I expect that our proposals will include requirements for pre-trade risk controls and other measures with respect to automated trading. These will apply regardless of whether the automated trading is high or low frequency. We will not attempt to define high-frequency trading specifically. I expect that we will propose controls at the exchange level, and also at the clearing member and trading firm level.
That’s all great, but really beside the point. If rogue or fat-fingered algos were the problems in any of the alleged flash events Massad identified (including the Treasury event of a year ago), he would have been able to say so. But he admits that the causes of the various events are all unknown. So it’s a bait-and-switch to pose the problem of flash crashes, and then advance remedies that have nothing to do with them. It’s the regulatory equivalent of applying leeches.

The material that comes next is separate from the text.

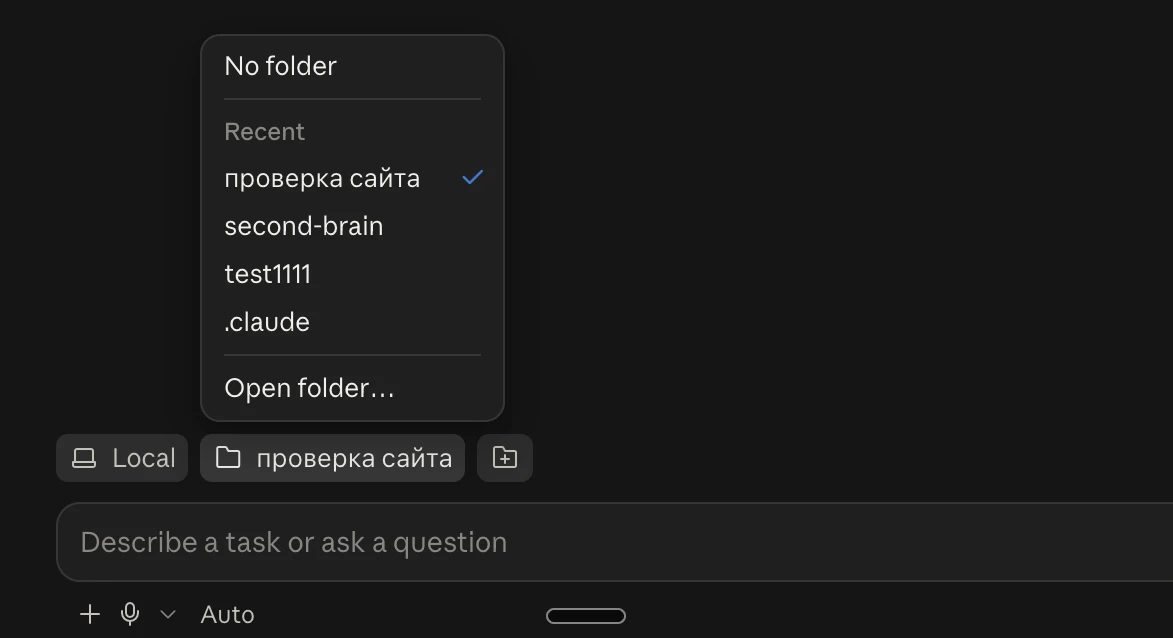The image size is (1173, 638).
Task: Open the Auto mode selector
Action: click(227, 615)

In sum, Massad overstates the flash event problem, and offers policies that have nothing to do with them. The fact remains that these things are probably beyond a policy fix anyways. They inhere in nature of the trading of financial instruments when order flow can become toxic.
The crucial point is that these automated trading programs — like Hal — lack human judgment. When a crisis erupts and prices churn, computers do not simply “take a long coffee break”, as Mr Massad says, and wait for common sense to return; instead they tend to accelerate trading, fuelling those flash crash swings.
Sheesh. Please read, Gillian. Massad’s point is that the algos do take a metaphorical coffee break. They don’t speed up, they pull back.